Thursday, October 16, 2014

One of those days.

Everybody has those days,
those days that go amazing, perfectly normal, goes off without a hitch.
those days that go great and something small gives you a set back
those days that go good and then all of a sudden things are a mess
those days that just start and end bad and just wish you could of stayed in bed and slept thru it.

My days are mostly the same routine.....
Get up, get ready, I go to work,  go home, cook/clean,  go to bed....
Enjoy the 3 day weekends I get every week.
Especially enjoy the weeks that I have time with my little man.

I am incredibly blessed. I have it pretty darn good and should never complain.

It's just one of those days..... yesterday.... left me with another one of those not so swell days again today.

My biggest problem with all of this bad day having issue is that....  I shouldn't even let it bother me....

Its hard dealing with people you don't like. It's hard to try and be a bigger person and avoid confrontation at all costs but sometimes I feel like a portion of my life will always be a confrontation and a co-parenting nightmare. I feel like I'm stuck in the spiteful game of revenge these days.... anything that can be used against me..... will be always done so.

So my day started off great yesterday, I was happy and eager to get things done.
Until one simple question to my un willing-to-cooperate-  co parenter  threw my whole day into a sobbing, emotional mess. And to some people it may be the smallest of issue but to me.... it means a lot.

--- Long story short.... we have a list of things that was sorted through the divorce..... and now....
10 months later I am still battling for some sentimental things of mine....
We had written that we were to separate Konnors baby belongings 50/50 evenly- he'll take baby clothes--- blankets ect... that meant something to him or made by his family and I would do the same...
Well he went through it HIMSELF and gave me 3 blankets (only 3 blankets out of probably 20++ blankets) and NOTHING else pertaining to Konnor's baby-hood.
*yes I did go talk to a police officer and he told me that there was nothing he could do about it*
* also talked to my lawyer and he said that this would be a civil mater and have to go back to court if he is still refusing.... paying another 1000 for stuff that isn't even right to be fighting about is ridiculous...
So I Have asked  twice nicely.... and each time with the same response... NO
So my great grandma passed away 2 weeks ago and she had made a baby blanket for Konnor.... so I attempted to ask Ty again.... with again, the same response....

So, I am uncontrollably mad, and upset..... what kind of person withholds personal property (sentimental baby stuff- made by MY family) from a child's mother??  I'm not even asking for all of it. ... just half... when usually... men don't really care about those kinds of things anyways....
but I would never ever not give Ty or his family something back that was special to them and THEIR family.... its not mine to keep hostage of...

I am stuck with the fact of I obviously have only one option left.... and I really didn't want to have to use that option....

It's the worst thing ever to get divorced in the first place.... but continuing to have to play by their rules even when you just want them to disappear is just down right awful.

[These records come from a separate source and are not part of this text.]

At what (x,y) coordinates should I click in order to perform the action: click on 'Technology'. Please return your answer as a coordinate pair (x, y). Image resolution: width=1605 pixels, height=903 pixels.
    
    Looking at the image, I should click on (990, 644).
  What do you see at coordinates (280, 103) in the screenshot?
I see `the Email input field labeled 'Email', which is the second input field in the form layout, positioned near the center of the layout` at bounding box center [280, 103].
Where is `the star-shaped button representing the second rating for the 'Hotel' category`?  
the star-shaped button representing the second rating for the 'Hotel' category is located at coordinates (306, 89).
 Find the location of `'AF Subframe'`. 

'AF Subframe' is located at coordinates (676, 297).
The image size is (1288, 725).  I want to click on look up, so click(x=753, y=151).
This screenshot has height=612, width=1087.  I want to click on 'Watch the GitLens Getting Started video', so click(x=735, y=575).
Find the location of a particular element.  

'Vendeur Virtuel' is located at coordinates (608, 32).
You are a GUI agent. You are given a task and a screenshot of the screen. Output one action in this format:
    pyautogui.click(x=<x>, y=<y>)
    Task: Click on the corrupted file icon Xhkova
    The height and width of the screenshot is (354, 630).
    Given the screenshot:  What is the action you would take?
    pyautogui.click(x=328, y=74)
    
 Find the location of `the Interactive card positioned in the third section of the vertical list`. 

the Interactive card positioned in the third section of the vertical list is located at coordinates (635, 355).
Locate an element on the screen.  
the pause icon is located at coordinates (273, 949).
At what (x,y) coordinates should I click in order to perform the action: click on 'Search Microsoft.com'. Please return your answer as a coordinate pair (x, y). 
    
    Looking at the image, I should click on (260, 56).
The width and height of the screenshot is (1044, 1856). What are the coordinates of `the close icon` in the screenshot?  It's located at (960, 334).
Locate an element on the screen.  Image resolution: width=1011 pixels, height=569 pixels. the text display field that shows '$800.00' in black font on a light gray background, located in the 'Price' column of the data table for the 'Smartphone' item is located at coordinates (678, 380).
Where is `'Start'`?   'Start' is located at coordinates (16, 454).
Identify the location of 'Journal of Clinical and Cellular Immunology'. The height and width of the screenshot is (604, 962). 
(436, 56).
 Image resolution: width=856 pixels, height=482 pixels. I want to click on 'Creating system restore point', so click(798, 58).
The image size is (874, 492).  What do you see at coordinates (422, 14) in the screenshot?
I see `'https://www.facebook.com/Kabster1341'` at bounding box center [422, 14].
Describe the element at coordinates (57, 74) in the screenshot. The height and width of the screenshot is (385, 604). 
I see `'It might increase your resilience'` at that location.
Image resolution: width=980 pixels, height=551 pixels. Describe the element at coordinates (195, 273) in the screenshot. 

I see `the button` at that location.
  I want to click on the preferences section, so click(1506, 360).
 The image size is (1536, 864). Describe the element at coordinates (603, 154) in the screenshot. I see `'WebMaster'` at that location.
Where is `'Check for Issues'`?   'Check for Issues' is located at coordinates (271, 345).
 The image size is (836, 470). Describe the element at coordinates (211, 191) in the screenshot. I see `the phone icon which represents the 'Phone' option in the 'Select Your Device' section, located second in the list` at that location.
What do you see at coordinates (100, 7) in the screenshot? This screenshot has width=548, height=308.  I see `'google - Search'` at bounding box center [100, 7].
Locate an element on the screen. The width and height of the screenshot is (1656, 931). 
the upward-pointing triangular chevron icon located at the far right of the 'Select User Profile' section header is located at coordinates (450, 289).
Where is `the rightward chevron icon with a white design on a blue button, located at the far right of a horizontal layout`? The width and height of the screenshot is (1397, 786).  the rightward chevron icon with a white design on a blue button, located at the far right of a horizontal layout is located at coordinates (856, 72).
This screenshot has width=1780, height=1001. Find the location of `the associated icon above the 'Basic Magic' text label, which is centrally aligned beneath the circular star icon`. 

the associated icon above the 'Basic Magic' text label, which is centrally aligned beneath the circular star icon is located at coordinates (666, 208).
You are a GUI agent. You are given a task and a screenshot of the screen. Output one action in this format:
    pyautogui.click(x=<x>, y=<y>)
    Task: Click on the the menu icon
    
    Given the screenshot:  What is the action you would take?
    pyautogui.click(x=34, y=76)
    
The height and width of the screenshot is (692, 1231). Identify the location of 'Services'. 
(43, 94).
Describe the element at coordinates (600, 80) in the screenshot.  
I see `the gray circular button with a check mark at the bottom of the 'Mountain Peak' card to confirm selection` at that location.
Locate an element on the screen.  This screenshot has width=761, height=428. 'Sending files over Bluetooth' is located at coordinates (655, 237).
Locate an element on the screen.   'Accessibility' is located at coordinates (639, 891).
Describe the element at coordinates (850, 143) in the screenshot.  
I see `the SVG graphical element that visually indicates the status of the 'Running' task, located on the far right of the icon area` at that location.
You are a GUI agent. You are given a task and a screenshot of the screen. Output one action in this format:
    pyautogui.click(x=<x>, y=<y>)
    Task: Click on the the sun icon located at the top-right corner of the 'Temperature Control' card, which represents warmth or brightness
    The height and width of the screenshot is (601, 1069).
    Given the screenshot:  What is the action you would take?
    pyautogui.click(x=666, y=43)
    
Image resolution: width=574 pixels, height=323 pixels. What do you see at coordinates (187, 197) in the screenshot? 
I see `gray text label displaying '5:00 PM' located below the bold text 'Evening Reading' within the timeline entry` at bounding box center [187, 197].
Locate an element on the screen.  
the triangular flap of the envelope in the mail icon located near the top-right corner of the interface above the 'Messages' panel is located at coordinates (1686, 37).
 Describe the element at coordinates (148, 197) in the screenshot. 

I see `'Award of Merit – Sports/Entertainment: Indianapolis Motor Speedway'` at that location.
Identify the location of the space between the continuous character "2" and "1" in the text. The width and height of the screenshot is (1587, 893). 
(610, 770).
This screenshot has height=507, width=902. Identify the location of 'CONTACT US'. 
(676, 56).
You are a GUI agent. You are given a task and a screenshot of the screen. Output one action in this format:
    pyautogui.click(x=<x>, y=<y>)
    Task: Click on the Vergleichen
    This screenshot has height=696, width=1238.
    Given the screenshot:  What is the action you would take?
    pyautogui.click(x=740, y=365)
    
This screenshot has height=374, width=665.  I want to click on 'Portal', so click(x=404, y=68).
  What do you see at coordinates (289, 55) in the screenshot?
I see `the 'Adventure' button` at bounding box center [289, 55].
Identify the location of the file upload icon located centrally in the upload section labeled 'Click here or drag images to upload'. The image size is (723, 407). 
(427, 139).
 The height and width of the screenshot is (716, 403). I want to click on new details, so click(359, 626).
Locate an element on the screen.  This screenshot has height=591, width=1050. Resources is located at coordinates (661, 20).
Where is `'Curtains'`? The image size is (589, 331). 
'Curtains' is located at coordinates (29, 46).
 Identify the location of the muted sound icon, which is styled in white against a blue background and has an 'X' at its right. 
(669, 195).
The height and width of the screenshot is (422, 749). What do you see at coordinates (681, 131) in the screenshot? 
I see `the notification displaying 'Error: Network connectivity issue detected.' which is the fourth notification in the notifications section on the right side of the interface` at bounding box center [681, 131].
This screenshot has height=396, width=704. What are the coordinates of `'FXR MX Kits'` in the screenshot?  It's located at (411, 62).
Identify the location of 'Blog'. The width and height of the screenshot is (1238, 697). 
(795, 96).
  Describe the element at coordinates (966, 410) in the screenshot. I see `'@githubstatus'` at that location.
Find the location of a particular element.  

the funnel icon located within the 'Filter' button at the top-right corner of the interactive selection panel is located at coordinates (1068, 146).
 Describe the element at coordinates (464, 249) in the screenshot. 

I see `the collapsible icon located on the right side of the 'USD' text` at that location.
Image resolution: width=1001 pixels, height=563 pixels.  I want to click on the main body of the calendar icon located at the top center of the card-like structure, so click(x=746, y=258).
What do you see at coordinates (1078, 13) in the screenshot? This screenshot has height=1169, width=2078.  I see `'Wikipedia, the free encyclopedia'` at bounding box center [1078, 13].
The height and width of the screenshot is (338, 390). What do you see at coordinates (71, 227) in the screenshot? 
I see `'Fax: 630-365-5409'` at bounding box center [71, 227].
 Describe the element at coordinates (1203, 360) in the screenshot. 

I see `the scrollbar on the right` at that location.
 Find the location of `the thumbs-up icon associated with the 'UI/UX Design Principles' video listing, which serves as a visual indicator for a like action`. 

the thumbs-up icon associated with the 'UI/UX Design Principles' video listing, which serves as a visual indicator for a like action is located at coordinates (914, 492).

Me, being the emotional, person I am things effect me in big ways.
And nothing but sadness and a whole lot of hate filled my heart yesterday.... and still lingers with me today.....

But, after some venting (ie this blog- and crying it out to my amazing family and loving man) I came upon this quote.......  " Throughout life people will make you mad, disrespect you and treat you bad. Let God deal with the things they do, cause hate in your heart will consume you too.- Will Smith"
And he couldn't be MORE right.

The more time I spend wishing and hoping for this hard headed human to change.... the angrier I become-- knowing it most likely will never happen....
That becoming the better and bigger person will be easier on me, and my heart than being hateful-
Hating someone takes a lot of time and work and those people that you deflect your anger towards are never worth the effort anyways.

So--- Here is my advice to anybody going through a hard time, having a bad day or resenting your anger towards someone.....
Take a step back and ask yourself--- is this really worth my time and heartache???
Do you believe in Karma??? maybe so.... maybe it does exist and these people that give you heartache will get what they deserve back.... but if not.... don't lose sleep over it.
INSTEAD:

Simply,
Pray for them.
They are the ones that need it. - They are the ones that need to find forgiveness and love.
Pray for yourself. That your happiness will not be faltered by someone else's wrong doings.
Pray that you can forgive them as well and move on to bigger and better things that you deserve to have.


That being said,
One last thing.....

To those of you in my life,
regardless of you being my family, my closest friends, old friends and new friends...
I am very thankful that I do have some very good people in my life.
I am very lucky to have you.
If you have any helpful advice I'd be so happy to hear it!

So, if you're reading this.... thanks for letting me vent....
Or if you've already heard this story..... You know how much I love you anways....

But thanks for your love & friendship.